Mr Shanmugam said fake news was a problem in Singapore, albeit not yet at a level seen globally where it has expressly interfered with both domestic political and international affairs.

“We see the phenomenon hasn’t had that much impact yet, but you can predict the same sequence of actors - foreign countries, foreign agencies, people sitting outside of Singapore using it to either destabilise our society or... doing it to make money. Both are problematic,” he stated.

He pointed to the defunct The Real Singapore (TRS) as a website that regularly generated fake news for profit, citing examples such as a 2015 piece which claimed a commotion between Thaipusam participants and police was sparked by complaints from a Filipino family.

One of the co-founders of TRS has since set up the States Times Review website, which continues in a similar vein of publishing fake news from outside Singapore, said Mr Shanmugam.

“Last August, the States Times Review claimed a near-zero turnout for former president SR Nathan’s funeral, and that kindergarten kids were forced to attend, in an attempt to paint him as an unpopular president,” said Mr Shanmugam.

The whole purpose is to purvey falsehoods, mislead the public and render truth completely irrelevant, he said.
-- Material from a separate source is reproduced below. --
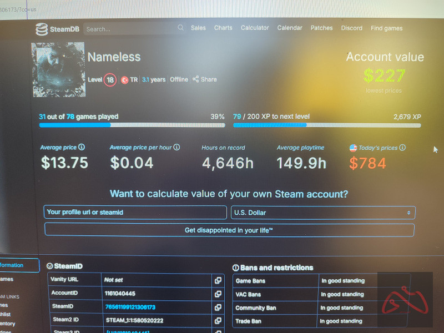Click the Find games link
Image resolution: width=444 pixels, height=333 pixels.
(x=386, y=28)
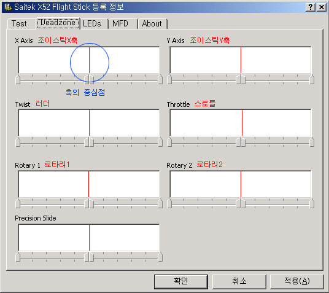Click the 확인 (OK) button

point(181,281)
Referring to the All Singapore Stuff website as another instance, Mr Shanmugam pointed to a fake story in November last year on how the rooftop of Punggol Waterway Terraces had collapsed.

“The police, civil defence, all had to be mobilised and deployed to investigate the claim. Taxpayers pay the cost for all of this,” he explained. “Another post widely circulated on social media falsely claimed a childcare centre in River Valley made children sleep on the floor, eat rotten fruit… There was public outcry, but can you imagine the impact on the childcare operator?”
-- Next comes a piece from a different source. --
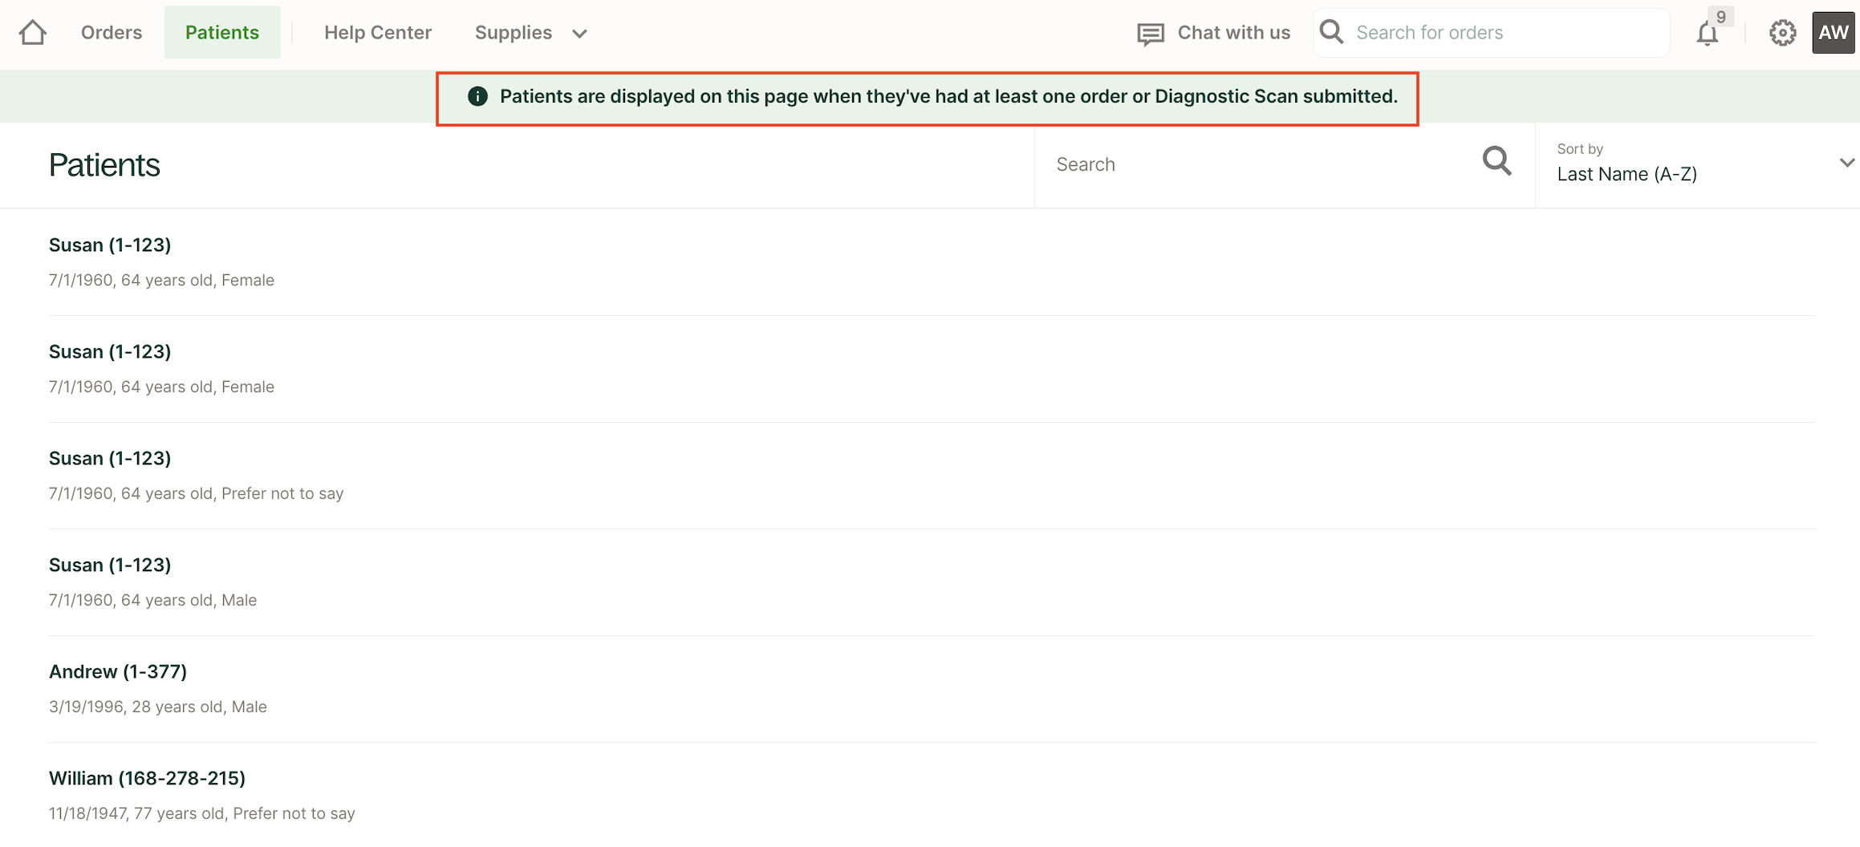Select the Patients navigation tab
The image size is (1860, 847).
[222, 32]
“Hoaxes like these can have real world consequences,” Mr Shanmugam said. “If not quickly corrected, they can cause harm to Singaporeans, alarm to public, emergency resources will have to be diverted, and reputations of businesses and people can be completely, unreasonably, unfairly damaged. All because some nasty people seek to profit from this.”

“There is a much more serious dimension to all of this,” he added. “Fake news today, we must assume can be used as an offensive weapon by foreign agencies and foreign governments… to get into the public mind, to destabilise the public, to psychologically weaken them.

“That’s a very serious threat and it will be naive for us to believe that governments or state agencies don’t engage in this. There is enough evidence that they do.”